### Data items
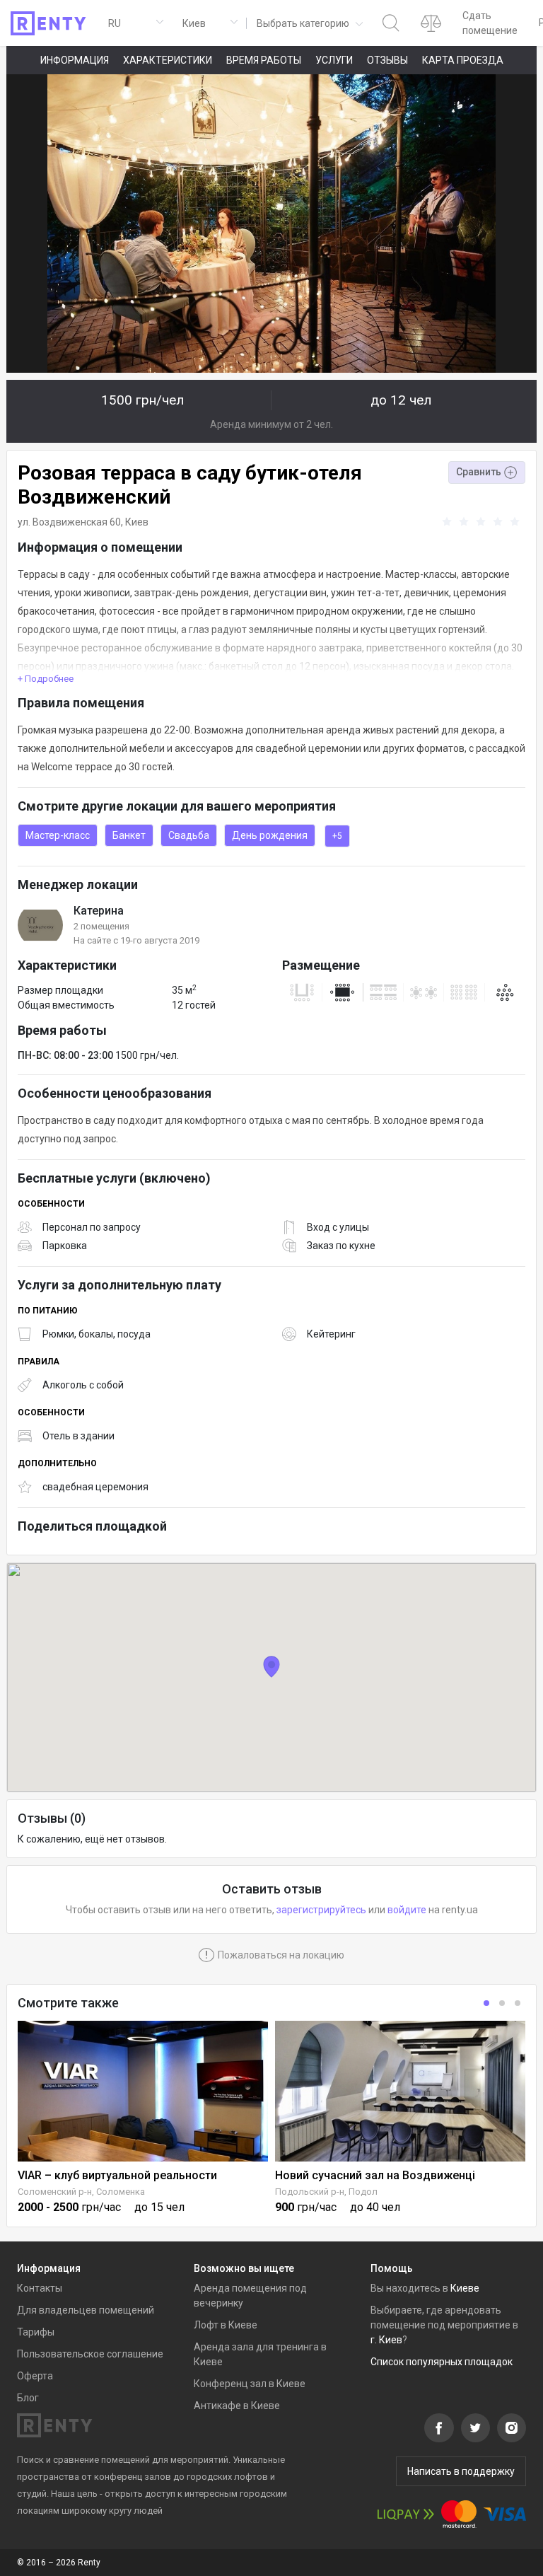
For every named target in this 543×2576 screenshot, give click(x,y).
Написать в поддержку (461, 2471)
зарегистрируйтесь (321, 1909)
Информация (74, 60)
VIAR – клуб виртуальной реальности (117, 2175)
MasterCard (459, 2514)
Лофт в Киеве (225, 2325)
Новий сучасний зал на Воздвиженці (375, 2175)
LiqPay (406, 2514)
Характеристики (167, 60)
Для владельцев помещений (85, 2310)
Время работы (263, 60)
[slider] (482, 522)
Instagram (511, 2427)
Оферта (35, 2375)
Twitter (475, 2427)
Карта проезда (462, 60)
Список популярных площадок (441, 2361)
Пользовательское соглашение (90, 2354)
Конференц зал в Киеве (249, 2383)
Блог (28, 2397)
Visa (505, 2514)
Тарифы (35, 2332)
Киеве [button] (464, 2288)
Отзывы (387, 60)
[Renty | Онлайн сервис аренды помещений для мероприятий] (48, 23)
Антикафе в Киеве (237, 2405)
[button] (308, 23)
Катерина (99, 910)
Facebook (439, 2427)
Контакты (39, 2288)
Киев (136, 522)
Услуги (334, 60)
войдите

### What this task involves
Copy the entries exactly. No pictures.

### Solution
For every named target in this 543×2576 screenshot, give click(x,y).
Написать в поддержку (461, 2471)
зарегистрируйтесь (321, 1909)
Информация (74, 60)
VIAR – клуб виртуальной реальности (117, 2175)
MasterCard (459, 2514)
Лофт в Киеве (225, 2325)
Новий сучасний зал на Воздвиженці (375, 2175)
LiqPay (406, 2514)
Характеристики (167, 60)
Для владельцев помещений (85, 2310)
Время работы (263, 60)
[slider] (482, 522)
Instagram (511, 2427)
Оферта (35, 2375)
Twitter (475, 2427)
Карта проезда (462, 60)
Список популярных площадок (441, 2361)
Пользовательское соглашение (90, 2354)
Конференц зал в Киеве (249, 2383)
Блог (28, 2397)
Visa (505, 2514)
Тарифы (35, 2332)
Киеве [button] (464, 2288)
Отзывы (387, 60)
[Renty | Онлайн сервис аренды помещений для мероприятий] (48, 23)
Антикафе в Киеве (237, 2405)
[button] (308, 23)
Катерина (99, 910)
Facebook (439, 2427)
Контакты (39, 2288)
Киев (136, 522)
Услуги (334, 60)
войдите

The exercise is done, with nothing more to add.